But as a layman I am wondering how you expect to get an AGI that confuses e.g. smiley faces with humans happiness to design an AGI that’s better at e.g. creating bioweapons to kill humans. I expect initial problems, such as the smiley face vs. human happiness confusion, to also affect the AGI’s ability to design AGIs that are generally more powerful.
As I’ve previously stated, I honestly believe the “Jerk Genie” model of unfriendly AGI to be simply, outright wrong.
So where’s the danger in something that can actually understand intentions, as you describe? Well, it could overfit (which would actually match the “smiley faces” thing kinda well: classic overfitting as applied to an imaginary AGI). But I think Alexander Kruel had it right: AGIs that overfit on the goals we’re trying to teach them will be scrapped and recoded, very quickly, by researchers and companies for whom an overfit is a failure. Ways will be found to provably restrain or prevent goal-function overfitting.
However, as you are correctly inferring, if it can “overfit” on its goal function, then it’s learning a goal function rather than having one hard-coded in, which means that it will also suffer overfitting on its physical epistemology and blow itself up somehow.
So where’s the danger? Well let’s say the AI doesn’t overfit, and can interpret commands according to perceived human intention, and doesn’t otherwise have an ethical framework programmed in. I wonder through the server room drunk one night screaming “REMOVE KEBAB FROM THE PREMISES!”
The AI proceeds to quickly and efficiently begin rounding up Muslims into hastily-erected death camps. By the time someone wakes me up, explains the situation, and gets me to rescind the accidental order, my drunken idiocy and someone’s lack of machine ethics considerations have already gotten 50 innocent people killed.
So where’s the danger in something that can actually understand intentions, as you describe?
Unfriendly humans. I do not disagree with the orthogonality thesis. Humans can use an AGI to e.g. wipe out the enemy.
I wonder through the server room drunk one night screaming “REMOVE KEBAB FROM THE PREMISES!”
The AI proceeds to quickly and efficiently begin rounding up Muslims into hastily-erected death camps.
Yes, see, here is the problem. I agree that you can deliberately, or accidentally, tell he AGI to kill all Muslims and it will do that. But for a bunch of very different reasons, that e.g. have to do with how I expect AGI to be developed, it will not be dumb enough to confuse the removal of Kebab with ethnic cleansing.
Very very unlikely to be an hard takeoff. But a slow, creeping takeover might be even more dangerous. Because it gives a false sense of security, until everyone critically depends on subtly flawed AGI systems.
Yes, human values are probably complex. But this is irrelevant. I believe that it is much more difficult to enable an AGI to be able to take over the world than to prevent it from doing so.

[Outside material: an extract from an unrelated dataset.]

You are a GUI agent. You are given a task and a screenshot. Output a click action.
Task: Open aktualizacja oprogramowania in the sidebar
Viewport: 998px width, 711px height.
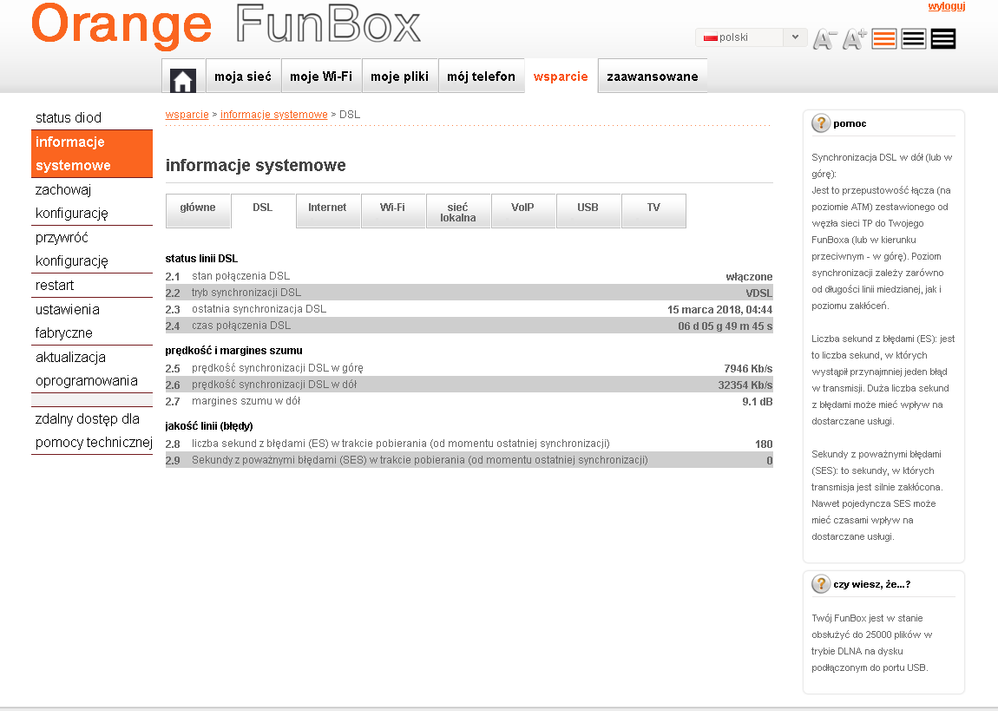point(91,369)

Analogously, you don’t need this huge chunk of code in order to prevent your robot from running through all possible environments. Quite the contrary, you need a huge chunk of code to enable it to master each additional environment.
What I object to is this idea of an information theoretically simple AGI where you press “run” and then, by default, it takes over the world. And all that you can do about it is to make it take over the world in a “friendly” way.
E. Indirect normativity.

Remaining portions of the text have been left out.